Si, había muchas que contar, que aclarar, y otras tantas dudas que tenía sobre lo que sucedió ese día. Pero con todo lo que había sucedido últimamente, quizás sólo era tiempo de descansar.

Descansar y bailar.


-La tienes?

-Si. Alguien me vio cuando la extraía. Cayde.

-Y ella lo sabe?

-Lo más seguro es que ya le contó.

-Bien, esperaré a que me lo comente. Yo me encargaré que nadie más sepa.

-Y el Orador? Quiere capturar a la insomne.

-No lo hará, no alcanzará. Todo comenzará antes que alguien pueda darse cuenta.

-Sabes que si Corsa está aquí no resultará, ella...

-Descuida, saldrá de la ecuación antes que pueda siquiera hacer algo. El Viajero despertará de nuevo y con él una nueva Edad Dorada. Espero que estés lista para lo que viene Eris.

-No sabes cuánto llevo esperando esto, Ikora.


(rayos, había escrito algo muy largo, pero la pagina se refresco y borro todo. Espero volver a recordar que puse)

Nuevamente nos encontramos aqui en este lugar. De verdad disculpen la tardanza de traer este capitulo, pero tuve problemas con la vida y no pude solucionarlos, hasta el dia de hoy. Pero en un momento me dije a mi misma, oye misma, no puedes abandonar eso que disfrutabas... asi que aqui estamos.

Primero: Cayde ayudando a Román? Pues... si? Si han leido con atencion, se habran dado cuenta que entre ambos hay un amor/odio. Esto es debido a la relacion que tienen ambos con Corsa. Pero aun asi ambos se estiman lo suficiente para no matarse entre ellos. Que lindo.

Segundo: A pesar de que por grimorio todos sabemos que la nave de Cayde se llama Reina de Corazones, seguire usando la Spectra. Esto es porque seria ridiculo cambiar el nombre a la nave a estas alturas de la historia. Ademas, al parecer, a nadie le ha molestado... o si?

Tercero: Esa luz blanca que se le aparecio a Corsa.. es Zeus! XDD noooo, ya, a ponerse serios. Ese ser de luz blanca NO ES FREYA. Ella murio hace muchos años cortada en trocitos por los hombres de ciencia de Bray, sobreviviendo solo su espectro. Ese ser de luz blanca es la luz del Viajero que se represento frente a Corsa como alguien conocido, para asi calmarla (o sea, le habian cortado el brazo, un ser de luz no iba a relajarla XDD)

Cuarto: Eris e Ikora... Que hare con ellas? Son malas? Son buenas? Chan!

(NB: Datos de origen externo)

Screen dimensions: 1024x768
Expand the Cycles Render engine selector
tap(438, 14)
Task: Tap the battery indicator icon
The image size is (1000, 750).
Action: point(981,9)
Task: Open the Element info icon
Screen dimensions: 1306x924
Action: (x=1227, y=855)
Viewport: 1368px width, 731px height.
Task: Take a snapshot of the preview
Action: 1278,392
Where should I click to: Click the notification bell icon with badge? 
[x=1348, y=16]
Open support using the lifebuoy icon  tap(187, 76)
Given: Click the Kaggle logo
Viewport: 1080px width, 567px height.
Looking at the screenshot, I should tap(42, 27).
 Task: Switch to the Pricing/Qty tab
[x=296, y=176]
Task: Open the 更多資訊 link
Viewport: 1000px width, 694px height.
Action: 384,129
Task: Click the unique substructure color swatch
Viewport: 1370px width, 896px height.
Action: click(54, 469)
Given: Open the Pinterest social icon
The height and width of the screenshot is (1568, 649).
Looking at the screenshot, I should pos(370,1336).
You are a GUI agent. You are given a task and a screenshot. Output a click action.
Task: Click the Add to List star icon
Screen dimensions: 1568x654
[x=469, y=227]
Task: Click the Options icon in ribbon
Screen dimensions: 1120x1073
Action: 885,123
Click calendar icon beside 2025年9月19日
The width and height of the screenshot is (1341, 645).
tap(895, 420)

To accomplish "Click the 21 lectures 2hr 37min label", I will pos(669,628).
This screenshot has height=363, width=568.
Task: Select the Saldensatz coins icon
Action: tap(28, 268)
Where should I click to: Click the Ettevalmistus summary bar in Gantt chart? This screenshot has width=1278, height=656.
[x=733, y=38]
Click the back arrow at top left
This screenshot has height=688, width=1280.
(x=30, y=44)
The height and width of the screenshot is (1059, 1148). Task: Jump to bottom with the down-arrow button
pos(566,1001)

Y finalmente, la despedida. Prometo no tardarme mucho con el proximo capitulo, que ya esta ideado, planeado y en proceso de escritura. Si tienen preguntas como: Cayde y Corsa se quedaran juntos? Que paso con...? Seguira Corsa en Destiny 2? Y otras preguntas o criticas, no duden en hacerlas. Contestare arduamente en el proximo capitulo.

Bueno guardianes, me despido. Que la luz del Viajero los ampare en su proteccion.